Lines from the entries below that hold "color" form the answer; copy all of them.

(Saved entries)

%%

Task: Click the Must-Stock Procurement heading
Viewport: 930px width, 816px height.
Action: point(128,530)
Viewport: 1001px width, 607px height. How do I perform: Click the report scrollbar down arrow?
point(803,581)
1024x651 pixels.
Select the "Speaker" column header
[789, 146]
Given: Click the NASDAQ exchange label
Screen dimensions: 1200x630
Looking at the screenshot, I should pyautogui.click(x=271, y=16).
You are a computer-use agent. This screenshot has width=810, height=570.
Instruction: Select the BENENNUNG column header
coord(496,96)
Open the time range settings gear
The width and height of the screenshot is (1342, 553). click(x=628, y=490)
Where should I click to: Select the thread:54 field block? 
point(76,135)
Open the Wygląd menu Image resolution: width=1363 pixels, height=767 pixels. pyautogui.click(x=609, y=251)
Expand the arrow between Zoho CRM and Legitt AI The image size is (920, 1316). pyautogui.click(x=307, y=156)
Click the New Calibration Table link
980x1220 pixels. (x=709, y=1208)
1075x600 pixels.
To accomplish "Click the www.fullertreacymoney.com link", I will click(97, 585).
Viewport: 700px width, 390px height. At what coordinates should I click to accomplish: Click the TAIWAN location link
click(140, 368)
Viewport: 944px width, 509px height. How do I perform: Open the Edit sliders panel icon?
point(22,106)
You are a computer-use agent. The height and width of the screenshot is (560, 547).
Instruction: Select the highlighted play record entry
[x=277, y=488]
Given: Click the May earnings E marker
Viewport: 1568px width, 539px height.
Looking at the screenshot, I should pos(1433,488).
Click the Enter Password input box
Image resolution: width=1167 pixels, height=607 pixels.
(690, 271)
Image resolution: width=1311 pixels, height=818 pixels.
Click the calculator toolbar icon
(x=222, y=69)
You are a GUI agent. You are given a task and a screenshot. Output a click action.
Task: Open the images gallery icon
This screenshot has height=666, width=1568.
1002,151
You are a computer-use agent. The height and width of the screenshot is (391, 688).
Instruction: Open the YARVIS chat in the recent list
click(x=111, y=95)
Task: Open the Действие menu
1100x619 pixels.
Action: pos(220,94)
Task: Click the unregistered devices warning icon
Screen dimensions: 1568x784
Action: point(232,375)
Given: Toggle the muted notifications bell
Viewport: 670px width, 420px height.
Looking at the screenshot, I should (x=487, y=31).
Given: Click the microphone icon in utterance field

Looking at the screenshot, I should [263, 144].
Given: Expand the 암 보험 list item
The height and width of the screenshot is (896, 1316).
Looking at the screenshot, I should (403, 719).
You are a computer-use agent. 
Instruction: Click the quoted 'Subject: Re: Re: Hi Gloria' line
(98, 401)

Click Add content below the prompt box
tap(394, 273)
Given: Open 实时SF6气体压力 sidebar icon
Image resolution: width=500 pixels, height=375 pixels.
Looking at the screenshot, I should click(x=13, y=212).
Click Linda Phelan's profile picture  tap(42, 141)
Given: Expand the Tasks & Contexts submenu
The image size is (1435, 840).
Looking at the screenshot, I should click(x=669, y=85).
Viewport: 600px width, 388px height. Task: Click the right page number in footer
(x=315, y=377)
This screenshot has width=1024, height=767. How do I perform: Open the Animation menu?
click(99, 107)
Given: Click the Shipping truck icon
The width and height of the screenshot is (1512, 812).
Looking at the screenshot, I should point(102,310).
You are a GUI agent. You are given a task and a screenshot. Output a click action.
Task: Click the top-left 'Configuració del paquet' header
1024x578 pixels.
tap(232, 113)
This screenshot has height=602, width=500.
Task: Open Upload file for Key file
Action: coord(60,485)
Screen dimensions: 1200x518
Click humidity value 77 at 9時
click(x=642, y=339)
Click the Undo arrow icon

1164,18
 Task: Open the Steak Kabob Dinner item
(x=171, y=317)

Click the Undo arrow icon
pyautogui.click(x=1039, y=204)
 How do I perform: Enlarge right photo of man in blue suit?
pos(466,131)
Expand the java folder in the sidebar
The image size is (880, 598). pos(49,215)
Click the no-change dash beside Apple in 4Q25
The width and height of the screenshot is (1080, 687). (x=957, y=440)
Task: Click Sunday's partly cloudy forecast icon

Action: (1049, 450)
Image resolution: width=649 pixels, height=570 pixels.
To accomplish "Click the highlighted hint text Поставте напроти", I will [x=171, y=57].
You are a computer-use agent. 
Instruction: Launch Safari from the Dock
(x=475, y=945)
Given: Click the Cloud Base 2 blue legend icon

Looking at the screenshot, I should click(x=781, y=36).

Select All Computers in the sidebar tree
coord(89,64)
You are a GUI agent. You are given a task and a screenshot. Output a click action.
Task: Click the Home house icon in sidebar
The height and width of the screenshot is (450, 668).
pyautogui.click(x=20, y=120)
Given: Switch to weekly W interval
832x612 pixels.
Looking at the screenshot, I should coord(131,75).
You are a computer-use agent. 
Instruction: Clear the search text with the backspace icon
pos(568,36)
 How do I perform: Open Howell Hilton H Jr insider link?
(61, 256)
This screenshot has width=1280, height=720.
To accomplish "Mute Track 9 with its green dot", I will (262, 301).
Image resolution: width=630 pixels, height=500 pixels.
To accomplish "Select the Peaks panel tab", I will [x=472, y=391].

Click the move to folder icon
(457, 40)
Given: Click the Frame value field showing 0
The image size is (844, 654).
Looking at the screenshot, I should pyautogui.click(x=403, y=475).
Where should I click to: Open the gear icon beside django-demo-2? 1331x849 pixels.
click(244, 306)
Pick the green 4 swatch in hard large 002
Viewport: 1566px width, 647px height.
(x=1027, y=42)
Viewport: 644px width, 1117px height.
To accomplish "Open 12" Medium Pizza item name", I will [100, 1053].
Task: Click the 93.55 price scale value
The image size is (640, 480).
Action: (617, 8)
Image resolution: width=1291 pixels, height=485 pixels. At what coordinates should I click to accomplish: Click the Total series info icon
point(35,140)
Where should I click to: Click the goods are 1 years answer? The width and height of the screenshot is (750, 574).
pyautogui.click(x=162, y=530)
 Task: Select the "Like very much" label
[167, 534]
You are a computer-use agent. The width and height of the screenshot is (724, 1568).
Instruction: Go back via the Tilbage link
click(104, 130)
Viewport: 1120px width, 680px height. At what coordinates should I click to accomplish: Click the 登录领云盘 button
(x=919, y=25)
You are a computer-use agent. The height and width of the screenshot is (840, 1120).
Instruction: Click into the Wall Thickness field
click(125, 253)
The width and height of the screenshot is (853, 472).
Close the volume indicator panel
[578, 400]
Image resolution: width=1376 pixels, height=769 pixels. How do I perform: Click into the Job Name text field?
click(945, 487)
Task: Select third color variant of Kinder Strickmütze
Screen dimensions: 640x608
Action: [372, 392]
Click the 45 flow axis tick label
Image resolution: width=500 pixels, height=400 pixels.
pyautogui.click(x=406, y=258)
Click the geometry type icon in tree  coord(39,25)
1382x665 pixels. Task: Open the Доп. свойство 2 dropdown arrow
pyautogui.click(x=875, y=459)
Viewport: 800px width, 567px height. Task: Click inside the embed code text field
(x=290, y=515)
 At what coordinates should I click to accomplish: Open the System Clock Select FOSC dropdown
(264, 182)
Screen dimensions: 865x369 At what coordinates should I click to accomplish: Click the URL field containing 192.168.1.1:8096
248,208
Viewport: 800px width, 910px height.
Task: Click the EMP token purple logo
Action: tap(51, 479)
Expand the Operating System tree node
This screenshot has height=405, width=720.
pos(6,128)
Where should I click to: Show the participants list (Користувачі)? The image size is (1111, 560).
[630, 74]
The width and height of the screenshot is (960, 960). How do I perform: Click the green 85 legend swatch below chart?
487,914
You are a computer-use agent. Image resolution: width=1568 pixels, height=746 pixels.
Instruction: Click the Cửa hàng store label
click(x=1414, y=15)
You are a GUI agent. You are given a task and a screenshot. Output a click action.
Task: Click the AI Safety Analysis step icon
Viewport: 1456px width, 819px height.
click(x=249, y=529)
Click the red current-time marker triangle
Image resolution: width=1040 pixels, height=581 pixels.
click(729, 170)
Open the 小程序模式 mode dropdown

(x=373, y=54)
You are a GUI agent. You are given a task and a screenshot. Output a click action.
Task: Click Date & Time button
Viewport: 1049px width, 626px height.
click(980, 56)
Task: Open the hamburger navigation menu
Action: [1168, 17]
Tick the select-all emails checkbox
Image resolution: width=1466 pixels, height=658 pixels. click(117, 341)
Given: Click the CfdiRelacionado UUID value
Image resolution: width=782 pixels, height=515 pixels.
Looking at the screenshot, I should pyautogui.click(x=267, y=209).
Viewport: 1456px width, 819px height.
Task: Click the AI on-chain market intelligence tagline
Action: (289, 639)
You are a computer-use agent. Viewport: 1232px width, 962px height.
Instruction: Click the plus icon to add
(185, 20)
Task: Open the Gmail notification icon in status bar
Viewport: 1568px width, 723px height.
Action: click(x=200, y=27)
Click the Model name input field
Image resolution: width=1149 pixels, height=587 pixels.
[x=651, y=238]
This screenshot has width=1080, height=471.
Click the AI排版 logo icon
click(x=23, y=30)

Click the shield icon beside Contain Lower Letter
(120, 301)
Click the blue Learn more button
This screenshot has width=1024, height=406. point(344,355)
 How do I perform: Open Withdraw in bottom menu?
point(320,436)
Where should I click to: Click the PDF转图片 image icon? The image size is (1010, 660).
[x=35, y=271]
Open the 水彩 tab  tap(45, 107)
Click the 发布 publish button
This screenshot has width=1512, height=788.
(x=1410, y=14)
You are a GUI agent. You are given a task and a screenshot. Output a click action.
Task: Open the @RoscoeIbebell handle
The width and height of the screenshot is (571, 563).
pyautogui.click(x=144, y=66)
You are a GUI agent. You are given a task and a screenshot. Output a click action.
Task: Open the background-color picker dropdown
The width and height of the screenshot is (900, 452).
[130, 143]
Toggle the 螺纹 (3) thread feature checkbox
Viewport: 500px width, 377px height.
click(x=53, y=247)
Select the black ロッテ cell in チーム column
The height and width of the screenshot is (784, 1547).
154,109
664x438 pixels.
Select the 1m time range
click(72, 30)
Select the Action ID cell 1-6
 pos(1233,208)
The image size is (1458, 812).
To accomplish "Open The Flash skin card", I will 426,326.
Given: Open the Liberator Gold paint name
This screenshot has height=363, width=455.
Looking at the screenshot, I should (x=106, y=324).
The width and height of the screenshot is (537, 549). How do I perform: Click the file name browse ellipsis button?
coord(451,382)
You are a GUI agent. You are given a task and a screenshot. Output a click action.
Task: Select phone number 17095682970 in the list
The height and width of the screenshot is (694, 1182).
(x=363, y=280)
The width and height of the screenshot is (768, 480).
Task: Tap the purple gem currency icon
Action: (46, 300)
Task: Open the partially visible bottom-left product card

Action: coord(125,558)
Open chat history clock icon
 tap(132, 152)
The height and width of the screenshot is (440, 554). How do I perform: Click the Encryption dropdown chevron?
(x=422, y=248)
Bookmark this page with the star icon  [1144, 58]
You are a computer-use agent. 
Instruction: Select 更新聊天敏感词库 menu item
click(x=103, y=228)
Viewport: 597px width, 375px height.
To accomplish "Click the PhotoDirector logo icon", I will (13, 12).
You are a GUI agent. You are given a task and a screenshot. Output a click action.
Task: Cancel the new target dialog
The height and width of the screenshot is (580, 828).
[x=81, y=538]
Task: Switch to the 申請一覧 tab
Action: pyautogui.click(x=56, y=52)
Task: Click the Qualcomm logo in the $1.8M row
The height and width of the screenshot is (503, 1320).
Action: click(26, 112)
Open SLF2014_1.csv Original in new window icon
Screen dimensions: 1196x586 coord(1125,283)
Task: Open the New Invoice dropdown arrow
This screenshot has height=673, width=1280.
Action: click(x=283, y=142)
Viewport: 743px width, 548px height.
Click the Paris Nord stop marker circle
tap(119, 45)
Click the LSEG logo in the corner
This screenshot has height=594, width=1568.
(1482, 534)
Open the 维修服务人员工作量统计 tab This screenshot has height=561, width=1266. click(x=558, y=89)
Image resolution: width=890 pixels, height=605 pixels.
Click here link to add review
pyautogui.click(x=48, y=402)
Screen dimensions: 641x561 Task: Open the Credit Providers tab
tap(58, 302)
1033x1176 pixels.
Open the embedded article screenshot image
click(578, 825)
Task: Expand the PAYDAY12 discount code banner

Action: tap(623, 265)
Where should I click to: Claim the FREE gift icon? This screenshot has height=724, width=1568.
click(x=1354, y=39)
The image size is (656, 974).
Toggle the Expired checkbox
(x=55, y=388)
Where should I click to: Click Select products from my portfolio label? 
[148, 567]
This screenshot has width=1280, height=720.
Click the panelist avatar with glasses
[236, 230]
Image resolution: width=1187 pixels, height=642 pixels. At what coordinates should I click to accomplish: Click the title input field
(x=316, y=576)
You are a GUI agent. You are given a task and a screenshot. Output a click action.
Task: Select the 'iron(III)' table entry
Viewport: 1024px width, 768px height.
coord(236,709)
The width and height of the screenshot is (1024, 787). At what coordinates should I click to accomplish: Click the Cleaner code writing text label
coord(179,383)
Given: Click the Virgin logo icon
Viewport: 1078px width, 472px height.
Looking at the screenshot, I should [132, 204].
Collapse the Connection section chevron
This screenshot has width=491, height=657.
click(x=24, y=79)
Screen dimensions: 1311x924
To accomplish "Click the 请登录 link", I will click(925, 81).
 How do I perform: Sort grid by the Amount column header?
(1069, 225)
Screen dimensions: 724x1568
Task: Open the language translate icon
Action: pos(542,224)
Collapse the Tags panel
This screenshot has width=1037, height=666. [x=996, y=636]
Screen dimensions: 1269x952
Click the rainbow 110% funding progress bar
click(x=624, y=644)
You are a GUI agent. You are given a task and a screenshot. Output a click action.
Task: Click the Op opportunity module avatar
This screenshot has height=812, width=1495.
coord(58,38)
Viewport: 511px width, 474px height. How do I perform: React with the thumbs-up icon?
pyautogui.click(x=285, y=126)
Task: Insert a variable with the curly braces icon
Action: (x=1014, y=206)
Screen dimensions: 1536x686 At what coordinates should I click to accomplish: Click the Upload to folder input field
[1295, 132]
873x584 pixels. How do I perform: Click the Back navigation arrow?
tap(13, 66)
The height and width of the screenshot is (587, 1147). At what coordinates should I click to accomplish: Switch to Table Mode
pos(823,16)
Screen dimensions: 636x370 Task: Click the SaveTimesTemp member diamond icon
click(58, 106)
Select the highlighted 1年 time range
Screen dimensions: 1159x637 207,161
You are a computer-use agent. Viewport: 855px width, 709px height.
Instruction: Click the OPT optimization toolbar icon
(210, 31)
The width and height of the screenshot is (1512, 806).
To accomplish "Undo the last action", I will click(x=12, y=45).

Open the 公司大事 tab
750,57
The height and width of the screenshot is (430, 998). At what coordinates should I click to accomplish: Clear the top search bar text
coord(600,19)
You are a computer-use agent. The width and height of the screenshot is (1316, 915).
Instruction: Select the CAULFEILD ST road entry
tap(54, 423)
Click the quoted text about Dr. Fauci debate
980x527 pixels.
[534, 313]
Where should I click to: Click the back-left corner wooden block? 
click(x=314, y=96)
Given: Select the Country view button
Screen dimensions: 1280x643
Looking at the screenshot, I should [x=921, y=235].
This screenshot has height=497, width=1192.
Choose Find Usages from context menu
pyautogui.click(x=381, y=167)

%%

→ Written reply
Task: Select third color variant of Kinder Strickmütze
Task: Open the background-color picker dropdown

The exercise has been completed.